At the heart of “Where The Tracks End” is the story of Ikal and his working-class family. Living in wagons and constantly traveling from one dusty village to another, they represent the resilience and strength of many Mexican families who lead a nomadic lifestyle. Despite their poverty, their true wealth lies in their peace, love, and harmony at home. The film admirably showcases the value of a healthy family dynamic amidst challenging circumstances and dangerous work. We, as viewers from First World countries, should take these families as examples.

Ikal navigates the challenges of school, first love, and the first brutal strokes of reality. The film captures the spirit of youthful innocence and brings back memories of the carefree days of childhood. A traveling circus brings a touch of mysticism, featuring wizards, rabbits in hats, and fearless acrobats to the Mexican countryside. In many ways, “Where The Tracks End” harks back to the beloved children’s movies of the 90s, like “The Little Princess,” “Jumanji,” and “Pee Wee’s Big Adventure.”

The film’s cinematography [dp: Juan Pablo Ramírez] is nothing short of beautiful, capturing the essence of the Mexican countryside with its sweeping landscapes and vibrant colors. People’s close connection to nature is a significant focus throughout the movie, emphasizing the importance of respecting the environment and living in harmony with it. Complementing the stunning visuals is a soothing and playful soundtrack by Gus Reyes and Andrés Sánchez that enhances the story.

Besides the personal storylines, the film also presents a compelling social backdrop. The desire for a better life and dreams of reaching the USA permeate the conversations among the children in the village.
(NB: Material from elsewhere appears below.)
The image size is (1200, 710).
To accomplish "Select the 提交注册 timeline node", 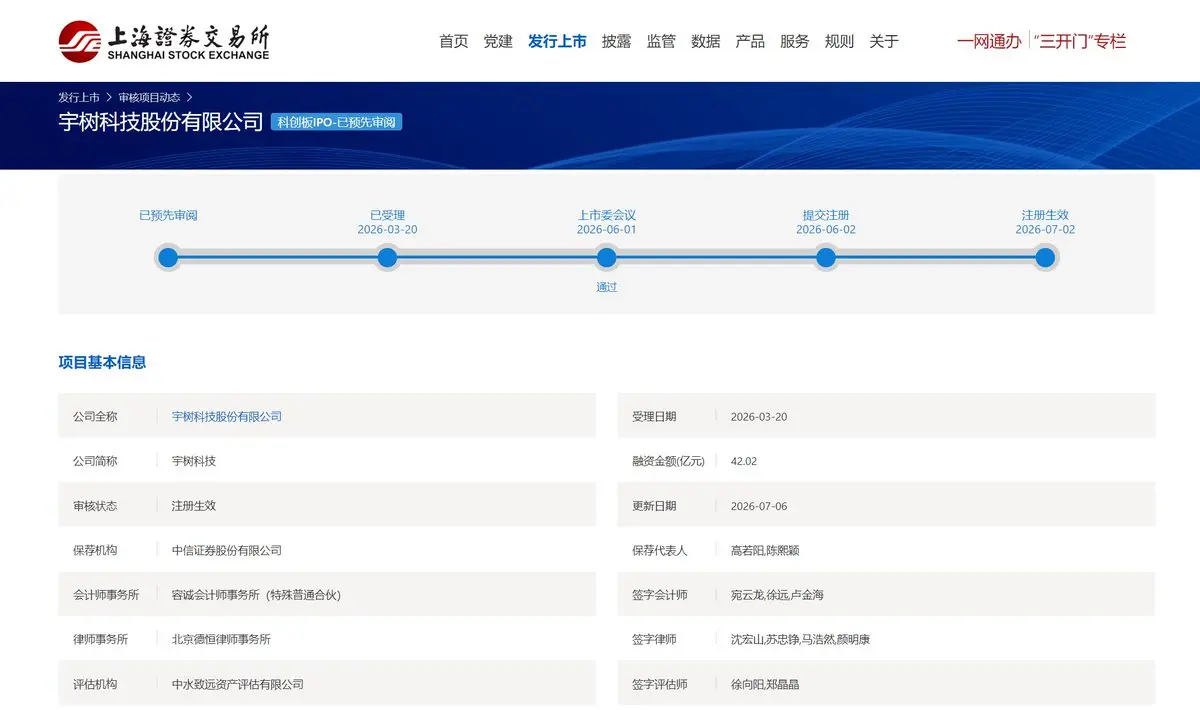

The filmmakers effectively depict the societal inequality and the stark reality that many families face. The closing of small, local schools as part of a government plan for education modernization adds depth to the narrative, emphasizing the importance of education in shaping a nation’s future.

The standout performance by the young lead actor, Kaarlo Isaac, brings Ikal’s character to life with nuance and sensitivity. Through the parallel storyline of teacher Georgina, played by Adriana Barraza, the film highlights the transformative power of education. The relationship between Georgina and Ikal becomes the heart of the plot, showcasing the miracles that inspiring teachers can perform in the lives of their students. In one of the most heartwarming scenes, Ikal tells teacher Georgina that he dreams of becoming a teacher himself.

Contreras’s love for symbolism is evident throughout the movie, there is a strong connection between railroads and the journey of growing up, the railroads and Mexican reality. In this day and age, there is definitely a great need for more kid-friendly movies like this that can educate, uplift and marvel children and grown-ups alike.

„Where The Tracks End” streams on Netflix.